I have a Pololu 12V step-up converter (U3V12F12) that I'm powering with a 3.7V 6600mAh lipo battery.
The idea was to use it to power a dev board that requires a 12V input. The dev board draws about 250 – 300mA when hooked up to my powerbench @ 12V
Input / output current
The pololu description mentions input and output current.
- Input current can typically be as high as 1.4 A.
- Output current is a function of the input voltage, output voltage, and efficiency
I understand that the output current is what the board will ask for (as on my powerbench I suppose it would be around 250 – 300mA). But what about this input current ? How much would my Lipo battery be able to deliver ? what exactly do I to take into account here ?
Output current
Looking at the datasheet I noticed on the 12V graph that that green line (representing 3.3V input) stops at round 280mA. Does that mean that this represents the absolute maximum ?
When hooked up that to the board I noticed a lot of current going through the step-up (up to 1,6A), and that there were lots of voltage drops, resulting in frequent reboots of the board.
Alternatives ?
Do I need the 12V Step-Up Voltage Regulator U3V50F12 instead to power the board, or are there other alternatives ?
Voltage spikes
Also, is it safe to directly hookup a battery to the VIN/GND connectors or do I need some other protective circuitry to protect the battery from reverse voltage spikes or excessive current draws ? The description mentions "Please be wary of destructive LC spikes that might cause the input voltage to exceed VOUT" As Vout = 12V and my battery is only 3,7V, should I be worried ?
Best Answer
There is a fair bit of assumption in this as the "datasheet" is not very explicit. You would be much better off if we had a schematic of the actual circuit (you would be able to look up the converter datasheet and as a bonus you would get an insight into designing your own boost converter).

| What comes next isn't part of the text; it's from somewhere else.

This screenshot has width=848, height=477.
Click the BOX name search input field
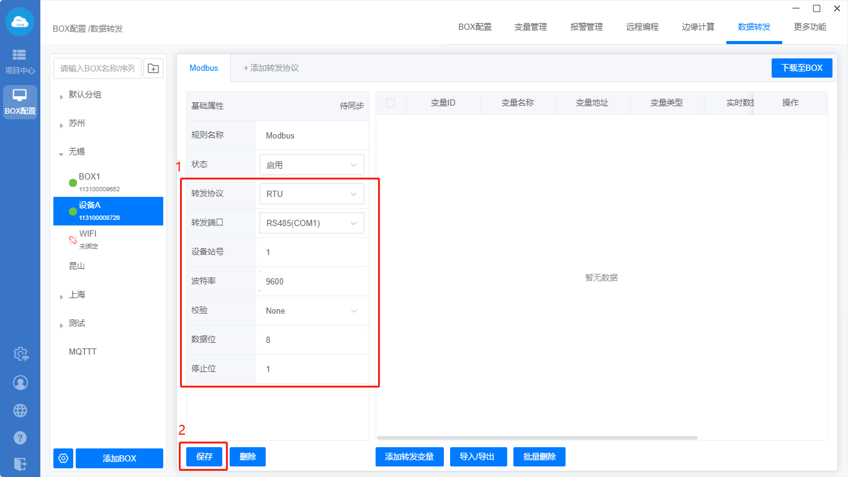click(97, 68)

However, I would assume from their graph that they don't rate the U3V12F12 beyond 280mA - so I would not use it for your application. Although there are many, many alternatives (including designing your own board) I am assuming you would rather stick within the Polulu range, and your alternative part seems to do exactly what you want. The graph shows it is still characterised up to 700mA output - so we're happy. But how much current will it pull?

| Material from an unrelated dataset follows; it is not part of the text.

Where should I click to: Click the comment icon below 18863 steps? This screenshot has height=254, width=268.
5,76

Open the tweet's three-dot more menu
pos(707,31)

Let's examine the case at 300mA output - which you specified as worst case.
\$Power_{out}=Power_{in}\times\eta\$, where \$\eta\$ is the efficiency of the converter. Looking at the graph, we can see that \$\eta\approx0.88\$ at 300mA out. We also know that \$Power = Voltage \times Current = V \times I\$.
So \$V_{out}\times I_{out} = V_{in} \times I_{in} \times \eta\$ and hence \$12\times 0.3 = 3.7 \times I_{in} \times 0.88\$.

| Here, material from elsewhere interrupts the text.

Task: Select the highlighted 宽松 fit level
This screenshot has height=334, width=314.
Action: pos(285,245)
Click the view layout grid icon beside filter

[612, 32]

From this, \$I_{in} = \frac{12 \times 0.3}{3.7 \times 0.88}= 1.1A\$
So, for the second converter choice, 300mA (0.3A in my calculations) requires around 1.1A in.
As for LC current spikes - these only occur when reactive loads (such as the L (inductor) and C (capacitor) in the name) cause voltage spikes due to decaying energy fields within them. Your simple Lithium polymer cell will not cause this - all I would do is to put a 2A fuse in series with the cell positive lead, close to the cell in order to protect from overcurrent scenarios.